Les garanties de l’article 14.2, du protocole sur les statuts du SEBC et de la BCE, lu en combinaison avec l’obligation de coopération loyale au titre de l’article 18 du protocole sur les privilèges et immunités de l’Union et de l’article 4, paragraphe 3, TUE, dont le respect peut être le cas échéant imposé par une procédure en manquement ( 103 ), constituent ainsi en définitive une protection suffisante contre les atteintes à l’indépendance de la BCE, des banques centrales nationales et de leurs membres par des mesures de poursuites pénales dans des affaires purement nationales et non officielles rendant inutile une extension de l’immunité des personnes concernées au-delà des termes clairs de l’article 11, sous a), du protocole sur les privilèges et immunités de l’Union.

151.

Il y a donc lieu de conclure que les gouverneurs des banques centrales des États membres jouissent uniquement des immunités prévues à l’article 11, sous a), du protocole sur les privilèges et immunités de l’Union.

D.   Sur les conséquences juridiques des violations de l’immunité (deuxième partie de la troisième question préjudicielle)

152.

Par la deuxième partie de la troisième question préjudicielle, la juridiction de renvoi souhaiterait enfin savoir en substance si les preuves obtenues en violation de l’immunité au titre de l’article 11, sous a), du protocole sur les privilèges et immunités de l’Union peuvent être utilisées. Cela pourrait concerner en particulier les résultats d’auditions ou de perquisitions, lesquelles, d’après les développements qui précèdent n’auraient pas pu être effectuées légalement sans levée au préalable de l’immunité par l’institution en cause ( 104 ).

153.

On peut déjà avoir des doutes sur le point de savoir si cette partie de la question n’est pas de nature hypothétique. La demande de décision préjudicielle ne contient en effet aucune indication quant aux preuves qui auraient été collectées en violation de l’immunité en cause et qui sont décisives pour la décision à rendre dans la procédure au principal.

154.

Il convient en tout cas de renvoyer de nouveau à la procédure de levée de l’immunité pour ce qui est d’une éventuelle interdiction d’utilisation des preuves. En tout état de cause, dès que l’immunité a été levée, aucun intérêt de l’Union, au sens de l’article 17, paragraphe 1, du protocole sur les privilèges et immunités de l’Union, ne fait plus obstacle à l’utilisation des preuves.
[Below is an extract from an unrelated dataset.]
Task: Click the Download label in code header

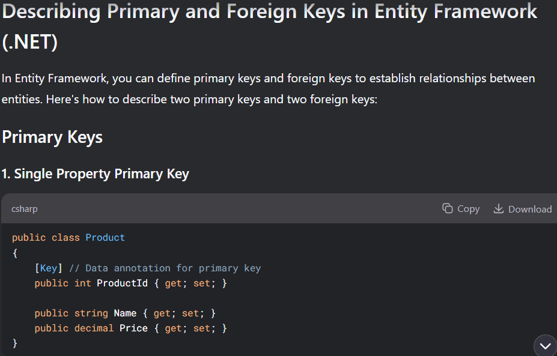Action: (530, 209)
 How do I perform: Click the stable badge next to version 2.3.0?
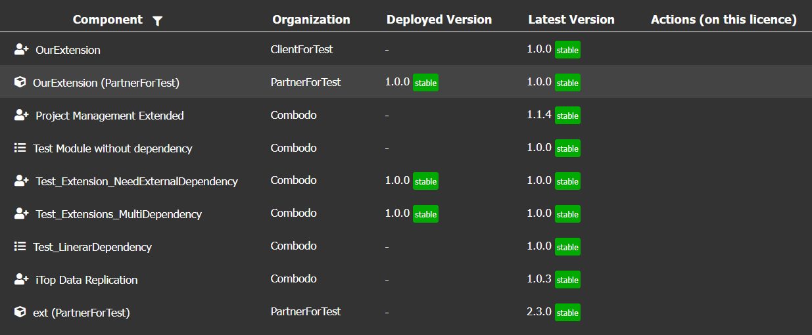point(567,313)
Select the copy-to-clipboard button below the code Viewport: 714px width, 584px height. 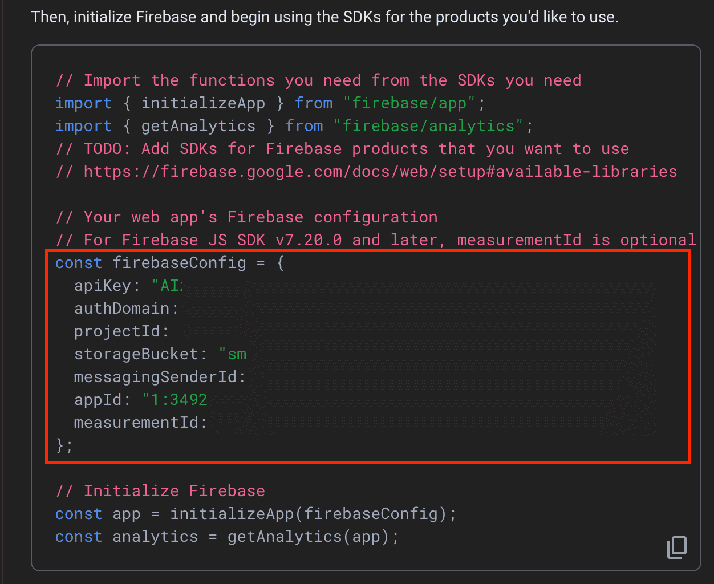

Puisque la question de l’utilisation des preuves n’est cependant pas réglée par le protocole, c’est l’autonomie procédurale des États membres qui prévaut ( 105 ). Cela signifie que s’appliquent en principe les règles nationales qui, dans des cas comparables, s’appliquent à la question de la possibilité d’utiliser des preuves obtenues illégalement (principe d’équivalence). Les juridictions nationales doivent cependant assurer à cette occasion que les objectifs du protocole sur les privilèges et immunités de l’Union ne seront pas compromis (principe d’effectivité).

VI. Conclusion

155.

Je propose à la Cour de répondre comme suit aux questions préjudicielles :

1)

Les gouverneurs des banques centrales des États membres relèvent du champ d’application de l’article 22, premier alinéa, lu en combinaison avec l’article 11, sous a), du protocole (no 7) sur les privilèges et immunités de l’Union européenne, pour autant qu’ils assument des missions officielles dans le cadre du Système européen de banques centrales (SEBC) ou de l’union bancaire, en particulier en leur fonction de membres du conseil général de la Banque centrale européenne (BCE) ou du conseil des gouverneurs de la BCE. Lorsqu’une banque centrale est une autorité nationale compétente, au sens de l’article 2, point 2, du règlement (UE) no 1024/2013 du Conseil, du 15 octobre 2013, confiant à la Banque centrale européenne des missions spécifiques ayant trait aux politiques en matière de surveillance prudentielle des établissements de crédit, ou que son gouverneur appartient en vertu du droit national à cette autorité, cette personne relève, conformément à son article 22, premier alinéa, du champ d’application du protocole (no 7) sur les privilèges et immunités de l’Union, si ladite autorité accomplit des actes préparatoires dans une procédure reposant sur le pouvoir de décision exclusif de la BCE. L’immunité pour de tels actes accomplis en qualité officielle vaut également après la cessation des fonctions.

2)

Sont à considérer comme des « actes accomplis en qualité officielle », au sens de l’article 11, sous a), du protocole (no 7) sur les privilèges et immunités de l’Union, les actes qui, du fait d’un rapport interne, sont le prolongement nécessaire des missions des institutions et doivent donc, de par leur nature, être considérés comme la participation d’une personne citée dans cette disposition à l’accomplissement des missions de l’institution à laquelle elle appartient. Tel est le cas lorsque le contrôle juridictionnel d’un tel acte exige une appréciation des obligations de l’institution en question ou de son personnel, pour laquelle seule la Cour est compétente.

3)

L’immunité de juridiction nationale, en vertu de l’article 11, sous a), du protocole (no 7) sur les privilèges et immunités de l’Union, fait obstacle à ce que, pour des actes accomplis en qualité officielle, une procédure judiciaire soit ouverte ou des mesures de contrainte nationales soient adoptées à l’égard de l’une des personnes citées dans cette disposition avant qu’il ne soit parvenu à un accord avec l’institution à laquelle cette personne appartient. Ladite disposition ne fait cependant pas obstacle de manière générale à l’ouverture et à la conduite d’une procédure d’enquête pour de tels actes.

4)

Si des preuves sont obtenues en violation de l’immunité, au titre de l’article 11, sous a), du protocole (no 7) sur les privilèges et immunités de l’Union, les règles nationales relatives à l’utilisation de ces preuves obtenues illégalement s’appliquent dans le respect des principes d’équivalence et d’effectivité.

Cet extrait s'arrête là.